Education
Born in the town of Rylsk, she graduated from the Moscow State University, specializing in the field of law.
Born in the town of Rylsk, she graduated from the Moscow State University, specializing in the field of law.
Unable to find a position in prosecutor"s office, she began her activity as public defender at the Moscow College of Advocates (Московская Коллегия адвокатов). According to rumors, in the 1960s, the officer who was issuing her with a new passport, misspelled the last name "Kallistratova" as "Kalistratova". Sofiya did not make a big deal out of it and signed the documents as Kalistratova ever since.
She joined the Moscow Helsinki Group as a legal consultant.
The Komitet Gosudarstvennoy Bezopasnosti (Committee for State Security) searched Kalistratova"s apartment several times and confiscated typewriters and documents. Some of Kalistratova"s friends were arrested.
The activity of the Moscow Helsinki Group became impossible, while the head of the Komitet Gosudarstvennoy Bezopasnosti (Committee for State Security), Yuri Andropov, was making his career out of the repression of dissidents. As with many other defenders of human rights, she was accused of anti-Soviet activity (more precisely by article 190-1 of the Code of Union of the Soviet Socialist Republics, distribution of presumably wrong opinions which defame the Soviet government and public order.
The case against her started in 1981 was dropped, with reasons for discontinuing, but Kalistratova insisted in her innocence, and the formula was changed and reported as absence of any criminal element in her activity.
During perestroika and glasnost, material regarding violations of the law between 1917 and 1985 were published in the mass media. That time, various literators used to say "We did not know" about the period 1917–1986, and, especially, about the Brezhnev stagnation (1966–1985). She usually replied: "You are lying.
You do not look like an idiot.
You DID know, but you were afraid to talk about lieutenant"
She died in 1989 and was interred in Vostryakovskoye Cemetery in Moscow. In 2003, a book about her life was published.
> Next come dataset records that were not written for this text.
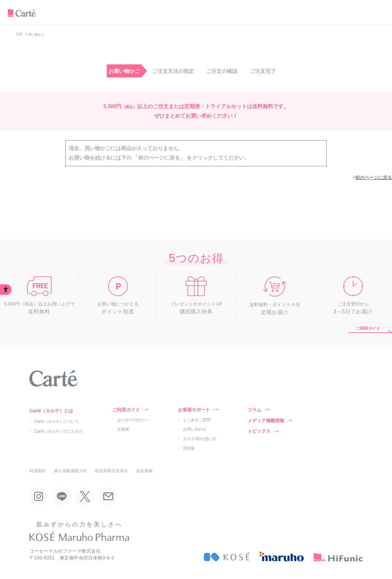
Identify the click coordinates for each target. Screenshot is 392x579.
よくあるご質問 (197, 420)
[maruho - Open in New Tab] (282, 556)
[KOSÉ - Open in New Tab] (227, 556)
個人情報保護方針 (70, 471)
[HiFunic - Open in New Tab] (338, 556)
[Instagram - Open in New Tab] (39, 496)
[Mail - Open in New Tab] (108, 496)
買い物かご (36, 34)
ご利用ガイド (368, 328)
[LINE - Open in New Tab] (62, 496)
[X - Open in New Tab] (85, 496)
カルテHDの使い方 (199, 439)
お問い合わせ (195, 429)
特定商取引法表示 (111, 471)
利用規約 (38, 471)
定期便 (123, 429)
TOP (19, 34)
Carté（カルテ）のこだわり (58, 431)
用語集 (189, 448)
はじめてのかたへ (133, 420)
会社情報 (144, 471)
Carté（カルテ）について (57, 422)
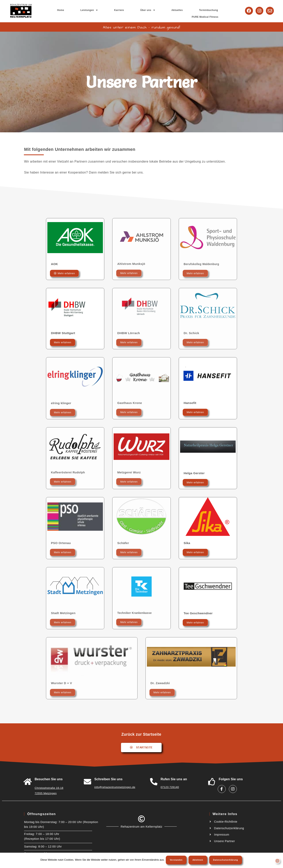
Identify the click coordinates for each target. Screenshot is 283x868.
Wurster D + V (62, 683)
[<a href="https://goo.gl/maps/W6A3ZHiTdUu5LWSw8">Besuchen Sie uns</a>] (27, 781)
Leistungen (107, 11)
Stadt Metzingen (64, 613)
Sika (187, 543)
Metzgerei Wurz (129, 472)
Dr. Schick (192, 333)
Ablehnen (198, 861)
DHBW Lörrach (129, 333)
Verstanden (177, 861)
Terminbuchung (182, 11)
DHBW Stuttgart (63, 333)
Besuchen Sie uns (49, 779)
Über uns (143, 11)
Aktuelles (162, 11)
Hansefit (190, 403)
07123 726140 (169, 786)
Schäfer (123, 543)
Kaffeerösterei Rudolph (69, 472)
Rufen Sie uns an (174, 779)
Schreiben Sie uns (108, 779)
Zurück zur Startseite (141, 734)
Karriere (126, 11)
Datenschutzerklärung (226, 861)
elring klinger (61, 403)
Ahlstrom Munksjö (132, 264)
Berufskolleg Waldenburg (204, 264)
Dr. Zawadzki (161, 683)
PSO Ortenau (61, 543)
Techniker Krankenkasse (137, 613)
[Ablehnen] (277, 861)
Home (90, 11)
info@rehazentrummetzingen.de (114, 786)
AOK (55, 264)
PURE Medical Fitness (210, 11)
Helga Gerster (194, 473)
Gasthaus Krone (130, 403)
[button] (107, 11)
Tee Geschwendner (199, 613)
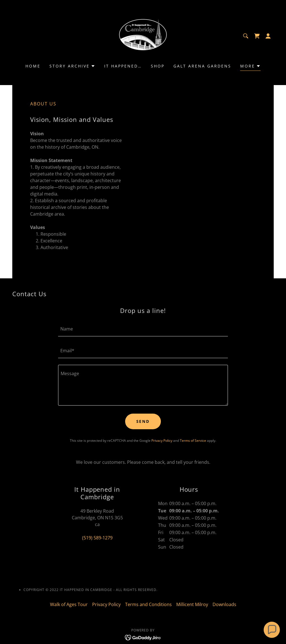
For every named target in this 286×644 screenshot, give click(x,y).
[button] (268, 36)
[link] (143, 35)
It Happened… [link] (123, 66)
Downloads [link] (224, 604)
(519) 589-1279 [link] (97, 538)
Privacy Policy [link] (162, 440)
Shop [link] (158, 66)
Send (143, 421)
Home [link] (33, 66)
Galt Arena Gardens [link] (202, 66)
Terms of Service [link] (193, 440)
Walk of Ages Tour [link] (69, 604)
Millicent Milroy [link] (192, 604)
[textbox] (143, 329)
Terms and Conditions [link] (148, 604)
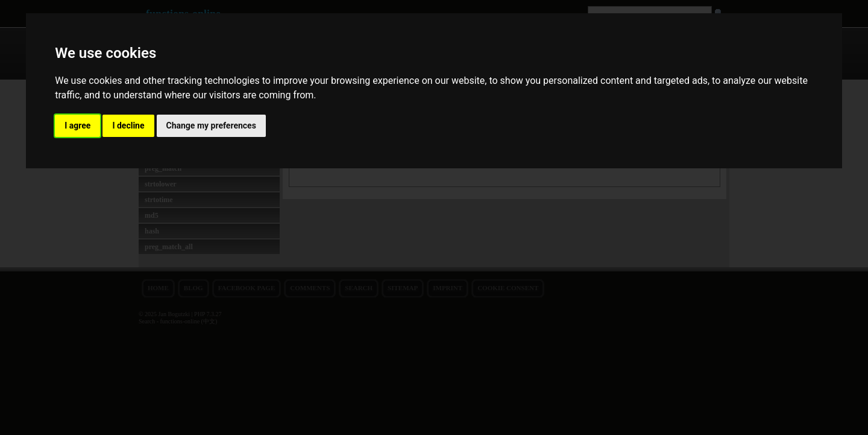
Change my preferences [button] (211, 125)
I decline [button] (128, 125)
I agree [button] (77, 125)
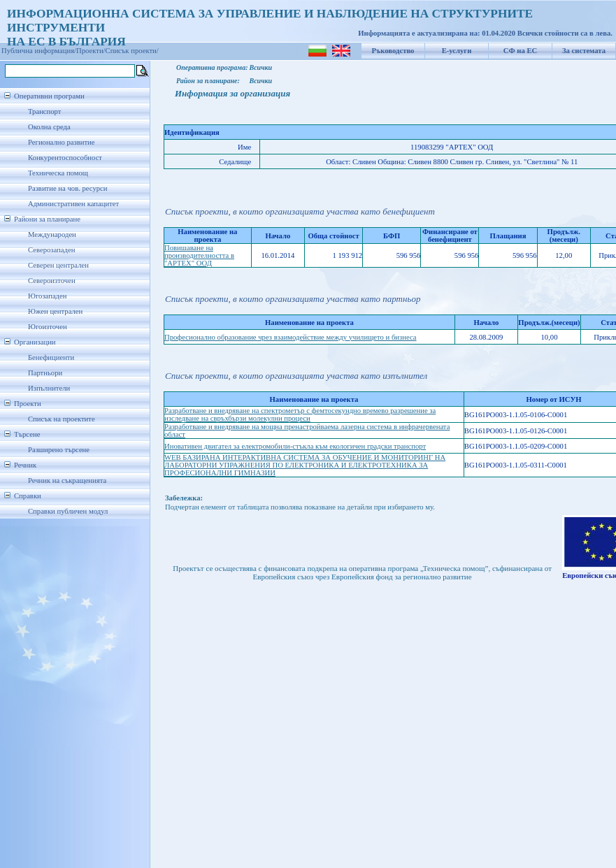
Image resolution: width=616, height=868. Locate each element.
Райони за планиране (47, 219)
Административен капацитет (73, 203)
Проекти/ (91, 50)
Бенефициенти (51, 357)
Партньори (45, 372)
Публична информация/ (38, 50)
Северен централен (58, 265)
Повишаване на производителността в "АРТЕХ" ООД (199, 255)
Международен (52, 234)
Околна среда (49, 126)
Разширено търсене (59, 449)
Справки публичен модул (68, 511)
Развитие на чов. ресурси (68, 188)
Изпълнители (49, 388)
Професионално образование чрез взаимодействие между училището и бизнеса (290, 337)
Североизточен (52, 280)
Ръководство (393, 50)
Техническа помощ (58, 173)
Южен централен (55, 311)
In 1987, she tried to initiate a campaign for amnesty for political prisoners. The popular question of correspondents of newspapers was: "In your family, how have your views on the politics of the Soviet Union changed since Glasnost?", and the relatives of Kalistratova could answer: Our point of view did not change during this glasnost.
She defended various Soviet dissidents and from 1977 was a member of the Moscow Helsinki Group (MHG), distributing information about human rights violations in the Soviet Union. Supporters claim that all their work defending the human right to obtain, discuss, and distribute information was legal.